Much effort is needed to bring experiential education into practice. The PACS and a proper DICOM viewer represent the basic software requirements for experiential education. To protect patients’ privacy, we chose to copy the DICOM data from the PACS rather than to link to the original PACS. In this way, the development of a simulation PACS for undergraduate medical education similar to that of the University of Colorado School of Medicine is an ideal method for forming a simulation software environment[6].In addition, teacher guidance is an especially critical element in education. At least 3 teaching assistants with standardized radiology training experience are needed in one class, as team-based discussion is a component in our experiential courses. Students need the teaching assistants to both guide image reading as well as to answer questions. Therefore, teaching assistants need specific experience working in a radiology department. Thus, we chose the junior radiology specialists as teaching assistant. Nevertheless, a shortage of teachers hinders the use of this teaching model on a wider scale, which serves as a limitation of the experiential education approach.
There are several limitations to the study. Firstly, due to the limited number of supervisors, the sample size was similarly limited. Secondly, this was a single centre study. Thirdly, due to the limitation of actual operation, only 47 of 61 students completed the questionnaire in the control group. Though the probability is very small, it still has a chance to lead to the bias of the result. Fourthly, though we have control the faculty and the teaching standard between the two groups, the bias caused by human factor still can not be fully avoided in practice. Fifthly, although we utilized objective evaluation measurements, this study also exposed the weakness of our evaluation system within radiology education. The study measures consisted of paper-and-pencil tests, with most questions consisting of objective items that test memory such as multiple choice questions and short answer questions. Furthermore, the subjective items that are used to test application ability are limited. Consequently, only a small part of the final exam reflected the difference between the experiential education group and the control group. Other test forms such as bedside examinations and multi-station examinations should be used in the future for better assessment of application ability[25, 26].

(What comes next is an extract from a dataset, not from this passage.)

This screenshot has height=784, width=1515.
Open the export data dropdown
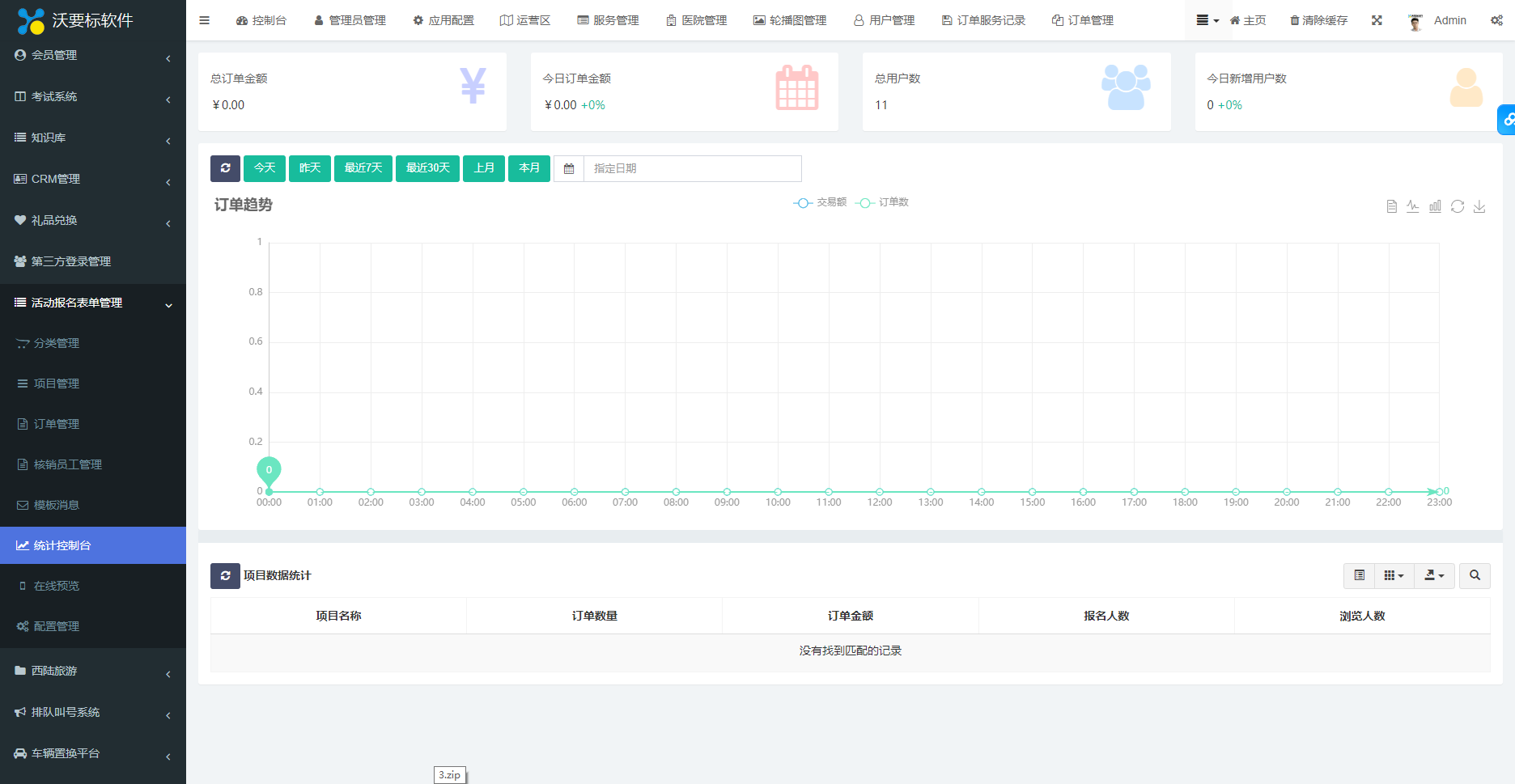pyautogui.click(x=1434, y=575)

As stated in the students’ recommendations, this model of experimental teaching can still be improved. For example, at Dartmouth-Hitchcock Medical Center, students are required to attend a radiology triage programme to work with on-call radiology residents[27]. Such students have reported this to be a valuable clinical learning experience, as well as a good way to relieve the workflow of residents. In our questionnaire, some students also requested to take the internship in the radiology department. This kind of programme can be brought into practice as an important aspect of experiential education. Additional forms of education, such as integrative teaching, may also be applied in future radiology education courses[28].